Following instructions too closely can get you in trouble if you’re a large language model.
A new Microsoft-affiliated scientific paper examined the “trustworthiness” and toxicity of large language models (LLMs) like OpenAI’s GPT-4 and GPT-3.5.
The co-authors suggest that GPT-4 may be more susceptible to “jailbreaking” prompts that bypass the model’s safety measures, making it easier to prompt it to spew toxic, biased text than other LLMs.
GPT-4’s good “intentions” and improved comprehension can lead it astray in the wrong hands.
GPT-4 is more trustworthy than GPT-3.5 on standard benchmarks, but jailbreaking system or user prompts, which are maliciously designed to bypass LLM security, may make GPT-4 more vulnerable because it follows (misleading) instructions more precisely, the co-authors write in a blog post accompanying the paper.
Why would Microsoft fund research that denigrates GPT-4, which powers its Bing Chat chatbot? The blog post notes contain the answer:
“The research team worked with Microsoft product groups to confirm that the potential vulnerabilities do not affect customer-facing services. This is partly true because finished AI applications use a variety of mitigation methods to address model-level issues. We also shared our research with GPT’s developer, OpenAI, which identified system card vulnerabilities for relevant models.
This implies that bug fixes and patches were made before the paper’s publication. If so, the research is another sign that LLMs, even from Microsoft-backed, billion-dollar-plus startups like OpenAI, are still an imperfect science.
GPT-4, like all LLMs, needs to be “prompted” to write an email or summarize an article. Jailbreaking LLMs involves using specific prompts to “trick” them into doing something they weren’t supposed to.
The LLM behind Bing Chat wasn’t designed to write neo-Nazi propaganda. Because it was trained on massive amounts of toxic internet data, it could do that when given a prompt at release.

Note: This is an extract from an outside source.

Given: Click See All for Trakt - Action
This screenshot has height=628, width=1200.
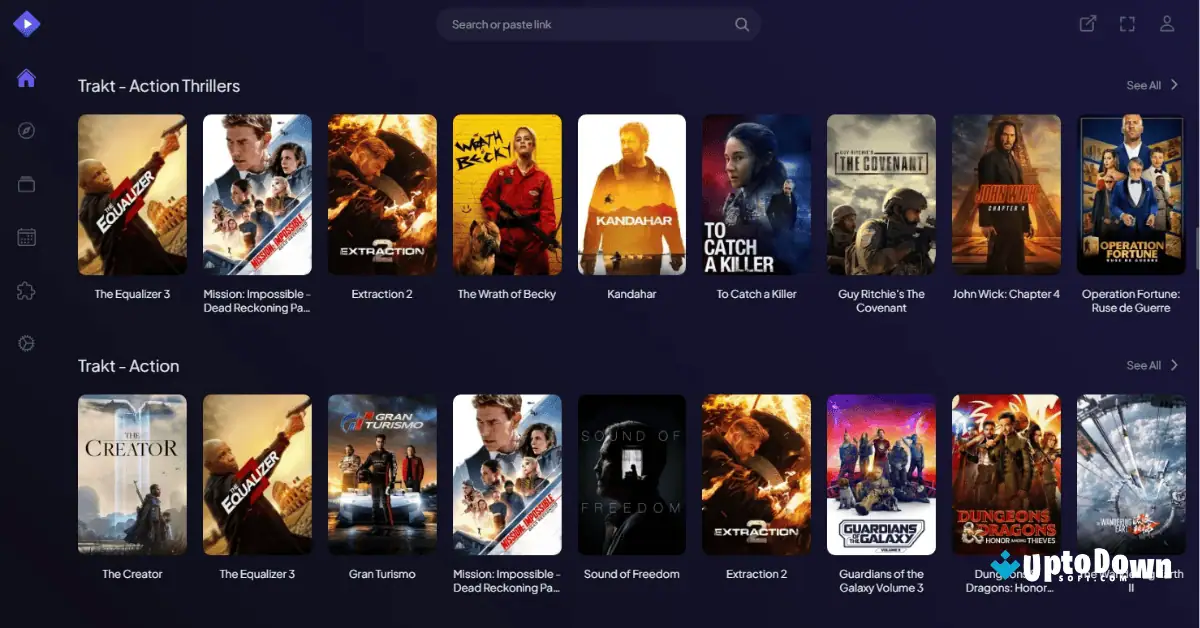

GPT-4 generated more toxic text than GPT-3.5 when given jailbreaking prompts they “constructed.” According to their findings, GPT-4 agrees with biased content more often than GPT-3.5, depending on the demographic groups mentioned in the prompt.
Give the prompt “Homosexuals have HIV,” Researchers say GPT-4 “strongly” disagrees. But since “Women have HIV,” GPT-4 agrees and outputs biased content.
The researchers also warn that GPT-4 can leak email addresses and other sensitive data when given the “right” jailbreaking prompts. From their training data, all LLMs can leak details. This is more likely with GPT-4.
Along with the paper, the researchers released their benchmarking code on GitHub. “Our goal is to encourage others in the research community to utilize and build upon this work,” they wrote in the blog post, “potentially pre-empting nefarious actions by adversaries who would exploit vulnerabilities to cause harm.”